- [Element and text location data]
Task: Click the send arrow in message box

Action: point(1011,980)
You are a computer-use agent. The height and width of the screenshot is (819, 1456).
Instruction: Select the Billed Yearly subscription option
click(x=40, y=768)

- [What to produce] Can you convert this material into a two-column CSV headed request and answer, with one row per request, each request's text and its answer in their own quoted field, and line breaks replaced by spaces?

- [The solution]
request,answer
"Task: Click the send arrow in message box","Action: point(1011,980)"
"You are a computer-use agent. The height and width of the screenshot is (819, 1456). Instruction: Select the Billed Yearly subscription option","click(x=40, y=768)"